No sería justo si no mencionara que también hay algunas excepciones de personas que viven su vida con el pragmatismo de la filosofía estoica, curiosamente entre gente joven. Uno de los principales axiomas de esta filosofía es memento mori (recuerda que morirás). Es un pensamiento optimista, una invitación a saborear la vida, a priorizar lo importante, a poner los pies en la tierra y a tomar perspectiva de quiénes somos. Es un antídoto contra la vanidad. Los estoicos pensaban que no deberíamos temer a la muerte, ya que al morir simplemente regresamos al mismo lugar en el que estábamos antes de nacer.
Lo más importante de la muerte es la vida; es un recordatorio constante de la finitud de nuestra existencia y, por lo tanto, es una reivindicación de la vida misma. Saber que nuestro tiempo aquí es limitado debería afectar profundamente nuestra forma de vivir, pero muchas personas parecen estar desconectadas de esta perspectiva y actúan como si poseyeran el don de la vida eterna. ¿Cómo estoy viviendo mi tiempo? ¿Realmente tiene sentido acumular bienes materiales? ¿Es satisfactorio trabajar tantas horas que olvidamos el disfrute de la vida misma? ¿Por qué buscamos satisfacciones momentáneas y perecederas como el consumo? ¿Por qué nos preocupamos por cosas que no tienen importancia y malgastamos nuestro tiempo en superficialidades? A veces tengo la sensación de que nuestra existencia se ha banalizado por falta de sentido y que se nos pasa la vida, apenas sin conciencia, entretenidos con cosas irrelevantes que solo gastan nuestro tiempo.
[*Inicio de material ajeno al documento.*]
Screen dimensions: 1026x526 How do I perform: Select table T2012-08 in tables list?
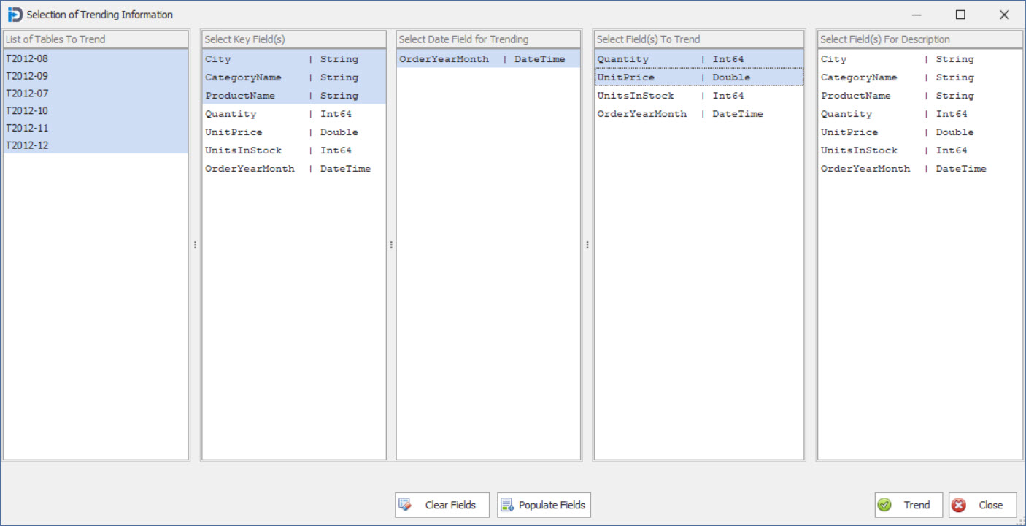click(x=27, y=58)
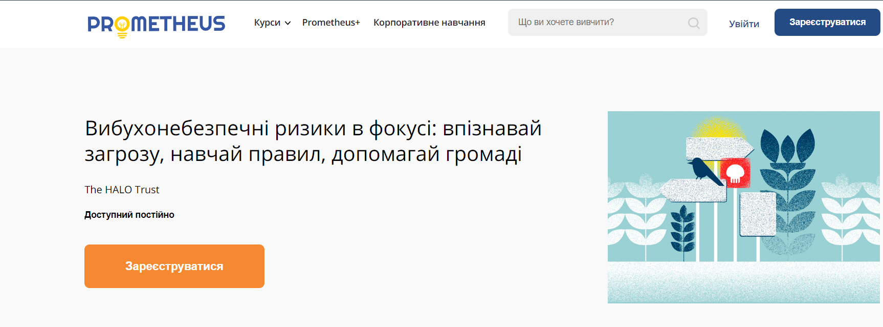
Task: Click the course title heading
Action: tap(313, 141)
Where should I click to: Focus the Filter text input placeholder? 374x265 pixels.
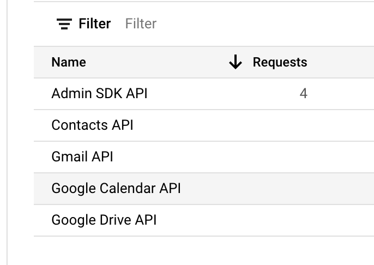coord(141,23)
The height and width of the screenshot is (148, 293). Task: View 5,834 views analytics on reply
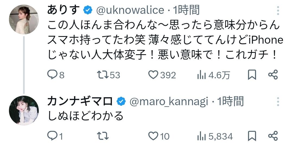(201, 136)
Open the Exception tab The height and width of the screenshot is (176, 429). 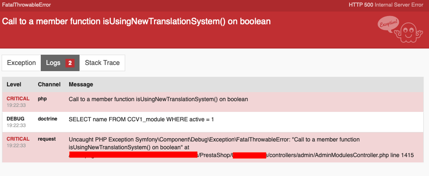[x=21, y=63]
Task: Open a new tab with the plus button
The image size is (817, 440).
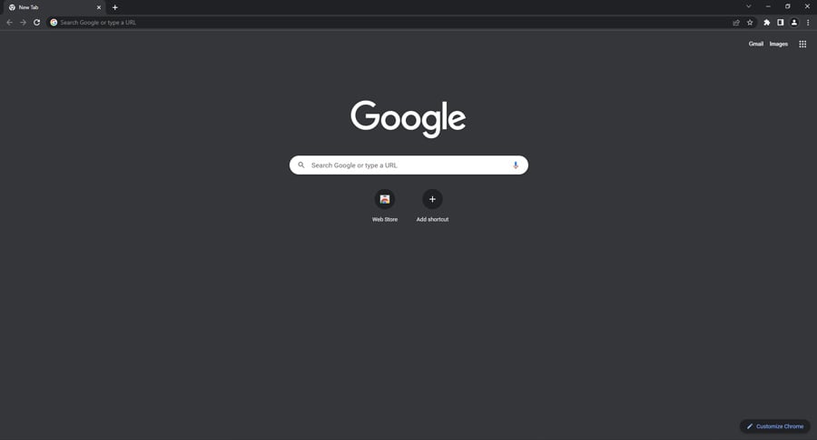Action: (115, 7)
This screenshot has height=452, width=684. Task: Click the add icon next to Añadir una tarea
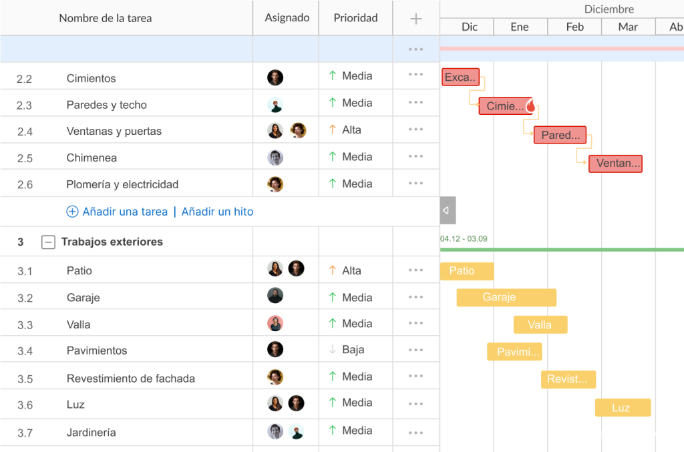coord(72,211)
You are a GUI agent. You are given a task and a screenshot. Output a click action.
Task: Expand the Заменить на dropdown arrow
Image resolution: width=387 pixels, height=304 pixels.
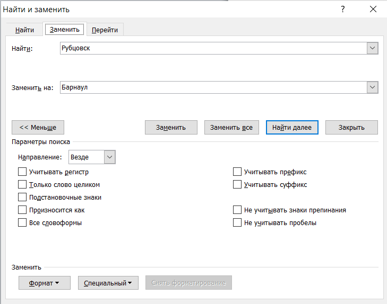pos(373,87)
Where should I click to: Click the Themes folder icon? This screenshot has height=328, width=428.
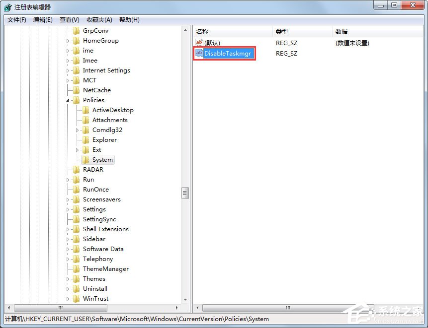(x=77, y=279)

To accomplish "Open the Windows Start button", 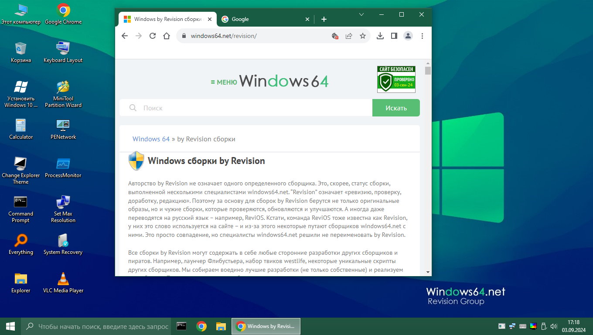I will click(10, 326).
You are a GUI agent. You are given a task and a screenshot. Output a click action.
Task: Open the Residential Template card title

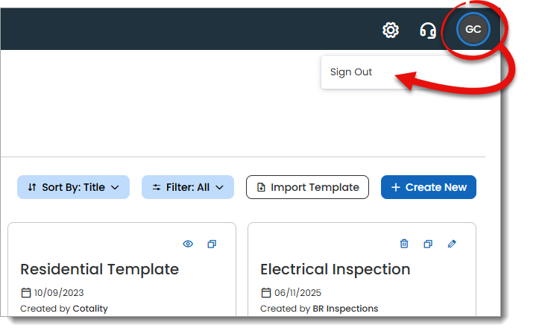click(99, 269)
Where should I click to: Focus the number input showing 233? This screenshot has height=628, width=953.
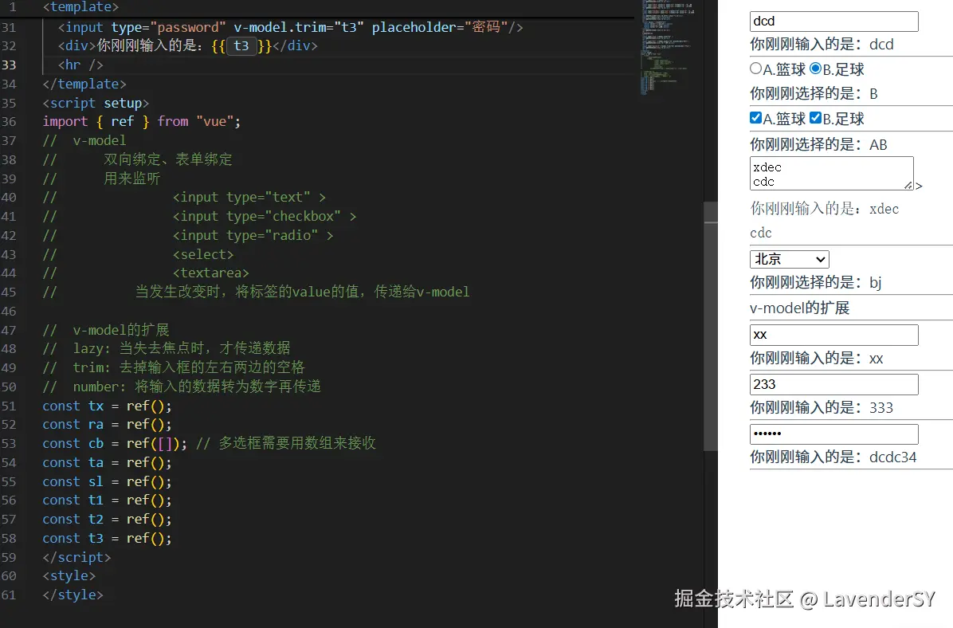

Diógenes me hace reflexionar sobre nuestras elecciones y prioridades, motivándome a vivir cada día con la conciencia de que nuestra existencia es preciosa e inestimable. Ha optado por una vida sin apego a lo material, alcanzando una libertad que pocos de nosotros conocemos. Sin embargo, su elección por la inacción y la vida contemplativa es algo que no alcanzo a comprender del todo. Aun así, me invita a cuestionar cómo utilizo mi tiempo y a aprovechar cada momento al máximo, disfrutando plenamente de la vida.
Tal vez Diógenes no sea el ejemplo a seguir, pero tiene el valor de cuestionar nuestro estilo de vida. Un mendigo, un desengañado de la vida, un filósofo, un loco… que claramente se ha posicionado en contra del estilo de vida imperante.
¿A qué dedicas tu afán, tu motivación, tu ilusión y tu tiempo? ¿A qué dedicas tu vida?
Hoy la ciudad ha amanecido gris y lluviosa y me pregunto si Diógenes seguirá en su sitio como una voz que clama en el desierto.